International Journal of Computer Applications |
Foundation of Computer Science (FCS), NY, USA |
Volume 153 - Number 5 |
Year of Publication: 2016 |
Authors: Amit Kumar Gupta, Neeraj Shukla |
10.5120/ijca2016912056 |
Amit Kumar Gupta, Neeraj Shukla . Privacy Preservation in Big Data using K-Anonymity Algorithm with Privacy Key. International Journal of Computer Applications. 153, 5 ( Nov 2016), 25-30. DOI=10.5120/ijca2016912056
Big Data is a complex collection of huge amount of data records, everything around us is a source of big data that is too broad and too complex. Big data is generated by traditional data processing applications are inadequate. Many challenges are there in Big Data, they includes analysis of data in big data, capturing of data, data curtain, searching, sharing of data record, storage of data, data transfer, visualization, querying with database, updation of database and information privacy. Privacy preservation can be managed properly in case of limited amount of data, but in case of huge amount of data that is “Big Data” privacy preservation is a very big issue.
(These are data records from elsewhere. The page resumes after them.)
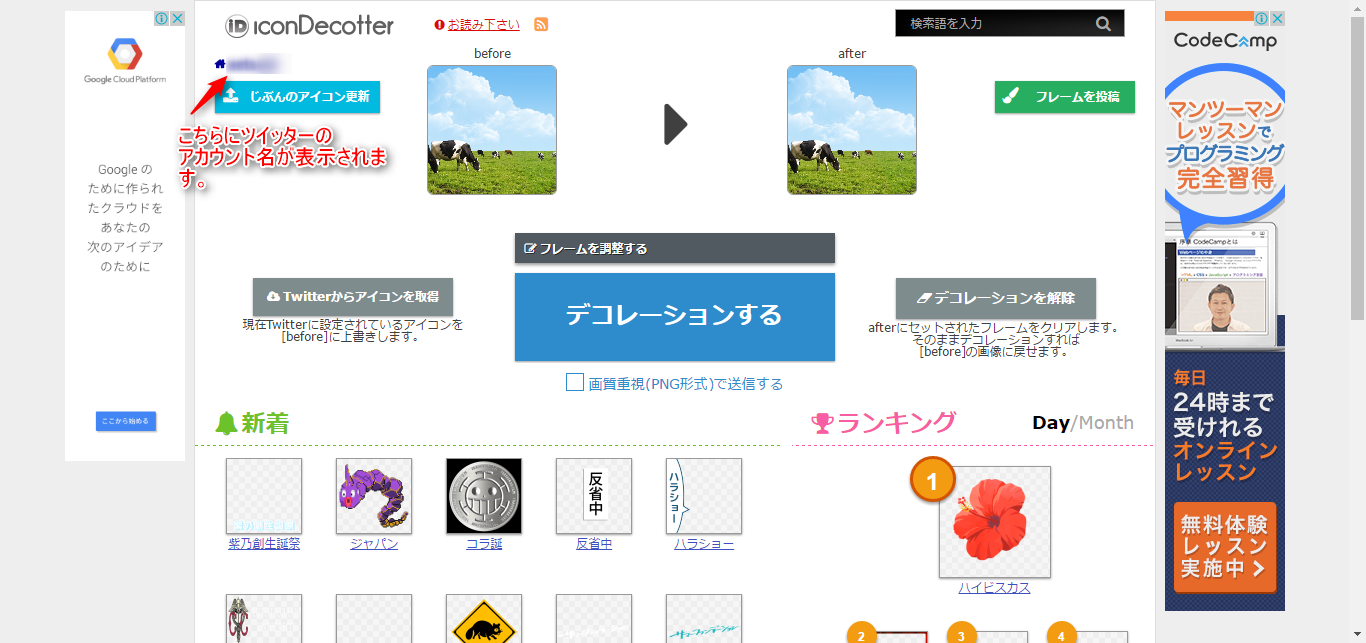This screenshot has height=643, width=1366.
Task: Switch ranking to Month
Action: coord(1106,423)
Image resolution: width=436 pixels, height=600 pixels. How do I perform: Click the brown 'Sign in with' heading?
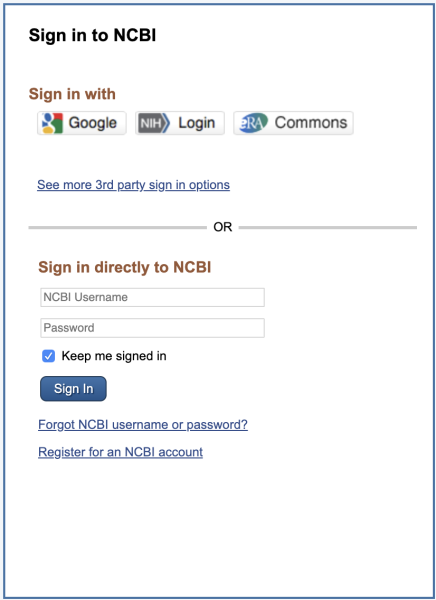[x=72, y=94]
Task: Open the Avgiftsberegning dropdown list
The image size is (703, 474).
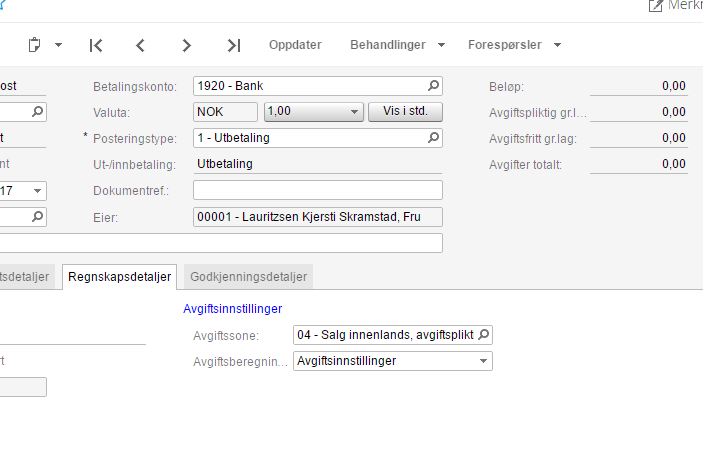Action: [x=483, y=361]
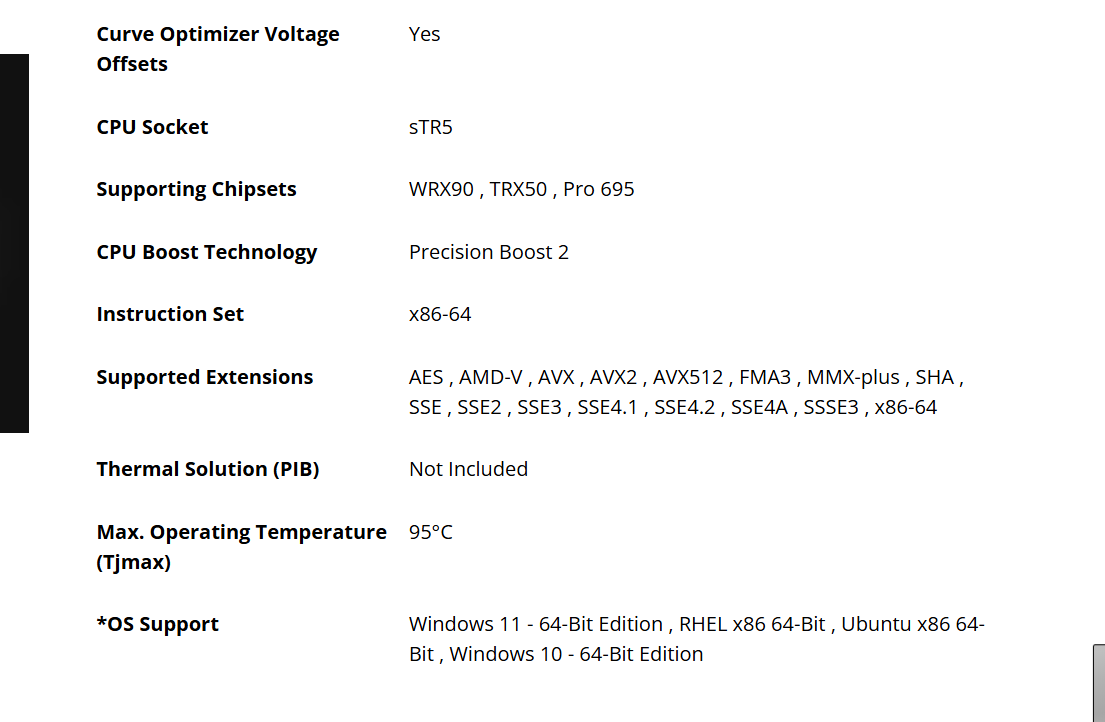Click the 'Supporting Chipsets' label

click(196, 189)
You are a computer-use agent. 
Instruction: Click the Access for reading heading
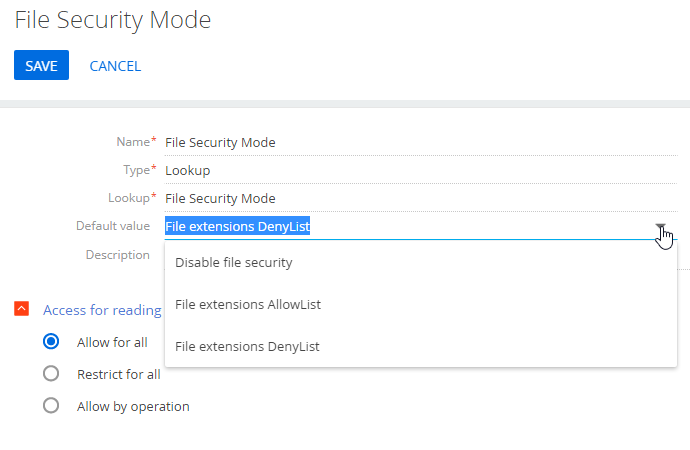click(102, 310)
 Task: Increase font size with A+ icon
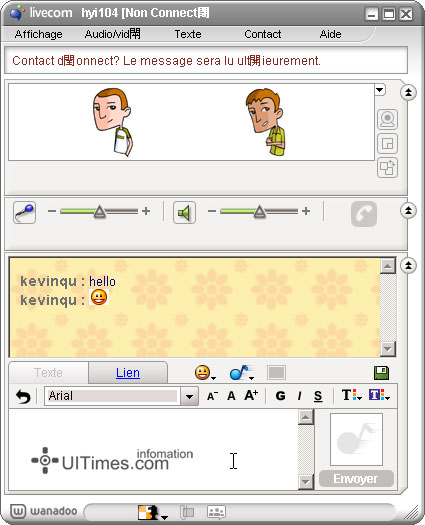pyautogui.click(x=251, y=395)
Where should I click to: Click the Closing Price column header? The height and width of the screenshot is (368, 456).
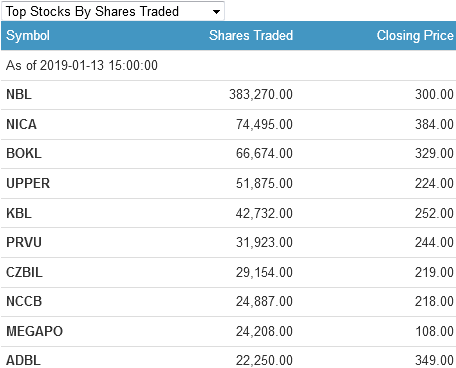[415, 36]
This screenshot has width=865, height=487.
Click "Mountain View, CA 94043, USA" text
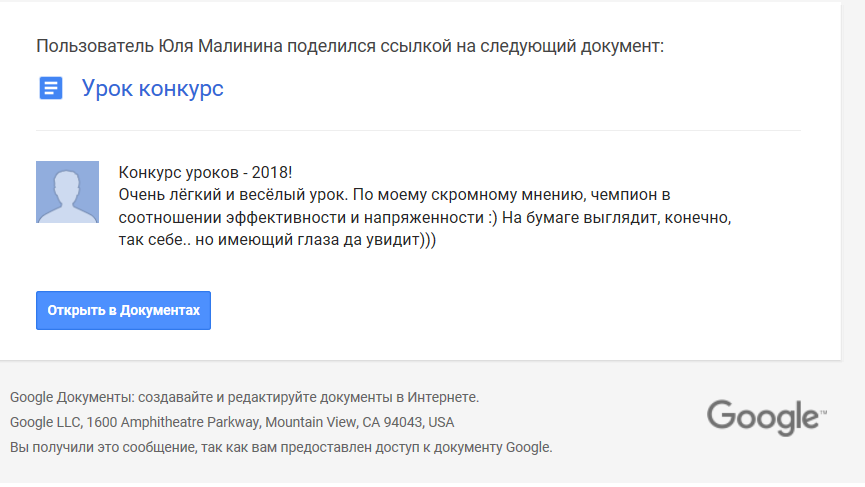[x=360, y=422]
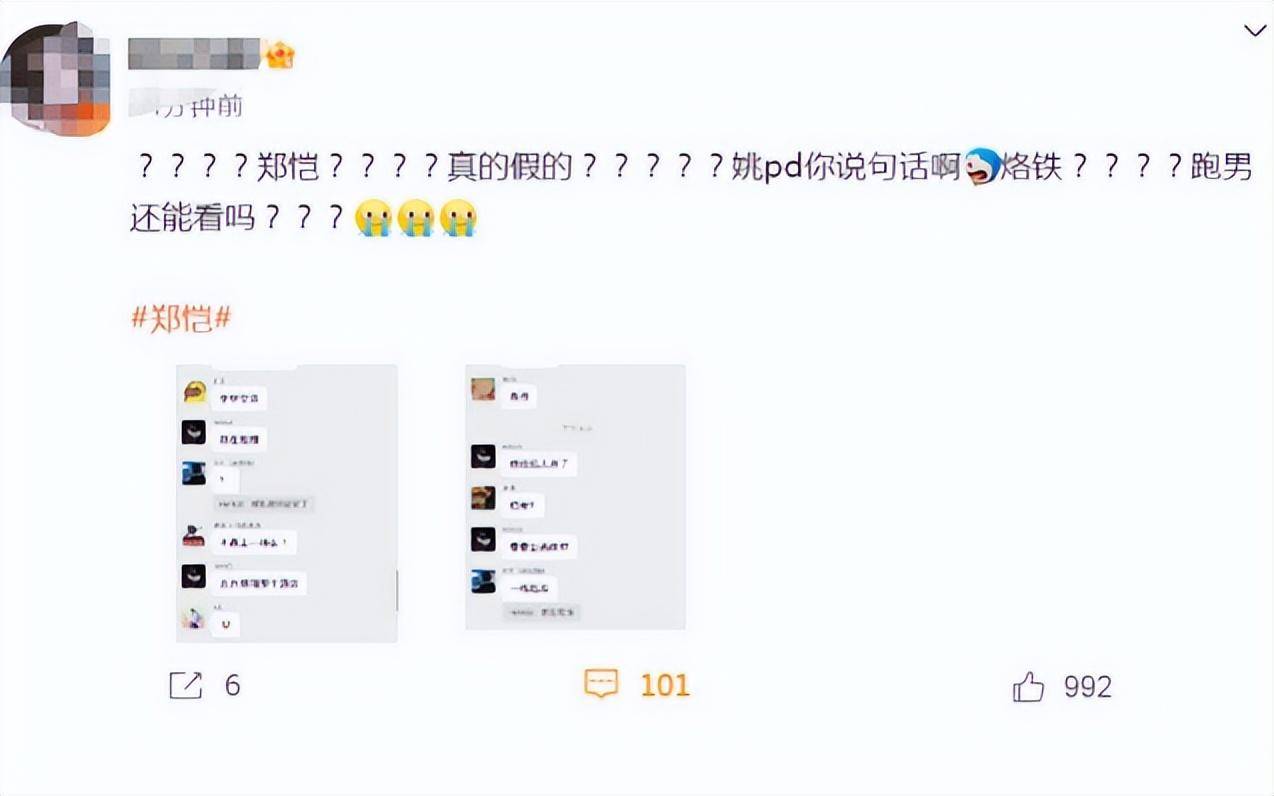Image resolution: width=1274 pixels, height=796 pixels.
Task: Click the post text mentioning 跑男
Action: point(692,192)
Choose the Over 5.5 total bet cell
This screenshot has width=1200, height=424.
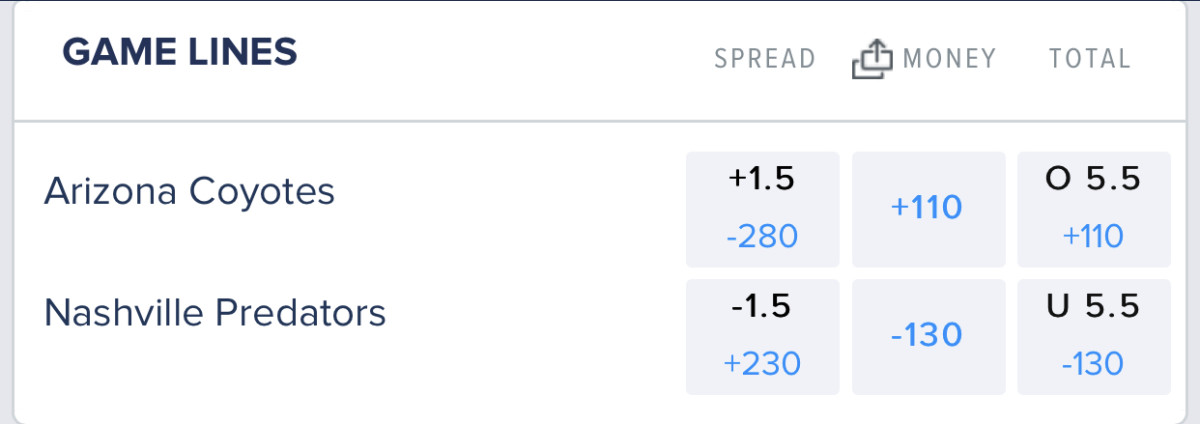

Many algorithms are discussed here to solve the privacy preservation issue, generally Anonymization, Notice and Consent, Differential Privacy methods are used to resolve the issue of privacy preservation, each method have its merits and demerits, any method is not fully comfortable to provide required level of privacy having less amount of burden. In this paper there is discussed an advanced k-anonymity algorithm with privacy key, unique key is generated automatically by privacy key generation mechanism at the time of data creation. Then the information is stored in the database with that key, thus, user data is much secure than existing k- anonymity algorithm because of two level of security. The first level is by K-anonymity and the second is by privacy key.